I prayed; that’s where God turned her emptiness into an opportunity. I talked with our daughter and my husband because for over a year, my husband and I had offered to go to our daughter and son-in-law’s home to house and dog-sit while they were on vacation. Since their house has 4 bedrooms and we would be the only humans there, I wondered if I could invite my sister to travel with us. Both, my daughter and husband, came back with the answer of yes, let’s invite her. So, I made the phone call to my sister. She was thrilled to be invited. We made plans, an itinerary, and then even more exiting was the call we shared where she made her flight reservation. This reservation meant she was really going!
Fast forward, she arrived at our home the night prior to our departure.
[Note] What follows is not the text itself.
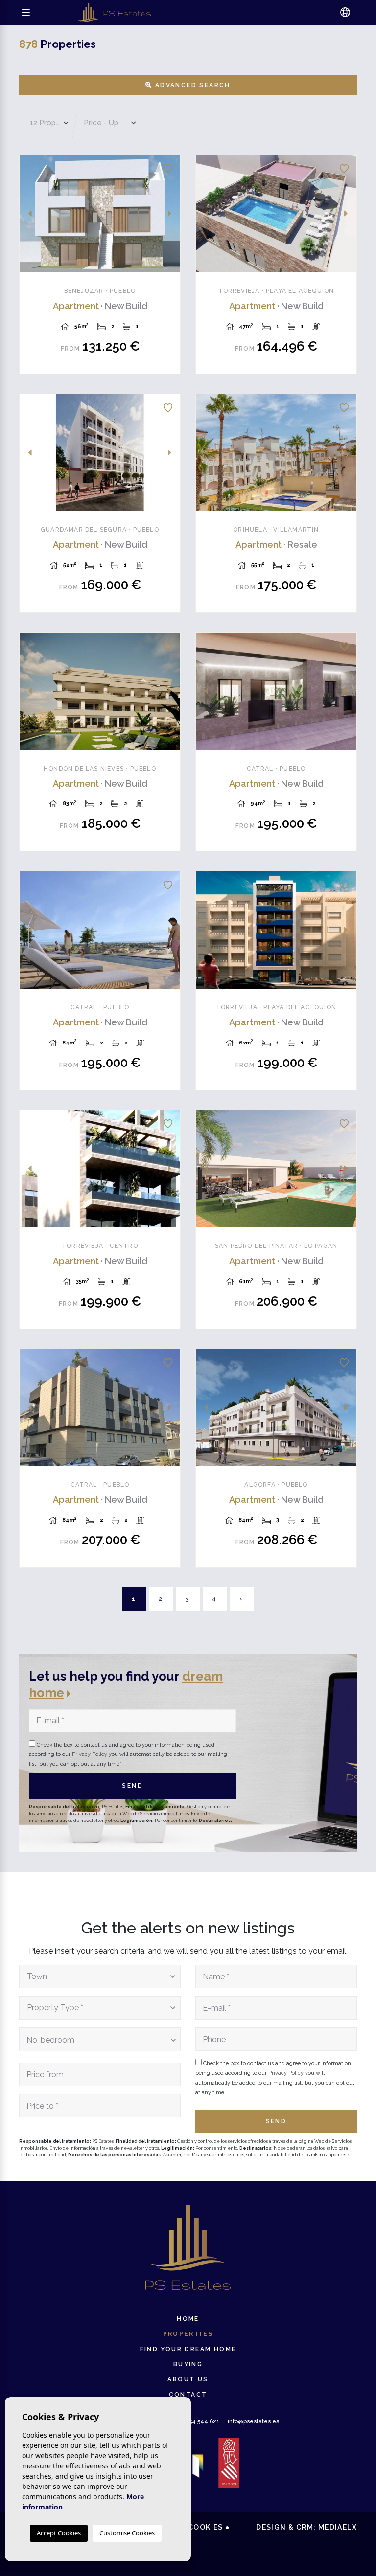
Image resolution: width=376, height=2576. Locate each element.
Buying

She and I would leave a couple days before my hubby could join us. We boarded the plane in Colorado Springs and the excitement that surrounded our anticipation encircled us. We had a connecting flight as well and boarded that flight. As we neared our destination, I knew what was coming, because of course I had visited previously. It was a sweet gift to watch my sister’s excitement. As we got close, she peered out the window and took some pictures of our approach. Finally, we landed, up the exit ramp and into the terminal we went.
Have you ever noticed how different each airport terminal makes you feel? This one makes you feel happiness, joy, and delight. There are bright colors in the shops, welcome messages over the PA system and the area is open and uncrowded most of the time.
We walked toward baggage claim. As we walked to retrieve our luggage, you go outside from the airconditioned terminal, across a wide elevated sidewalk and then into the main terminal. This was her first breath of the humid air, the trade winds tossing her hair, seeing the huge, beautiful trees, flowers and shrubs of Oahu, Hawaii.
The week was filled with beaches, walks, site seeing, gorgeous drives, historical tours, attending a sweet church on island, quiet times on the back patio, and barbequing as we spent time together.
But my heart, how was it? With all this beauty and excitement around me, my heart was still struggling. I could feel God deeply working. The stress was still there. Why?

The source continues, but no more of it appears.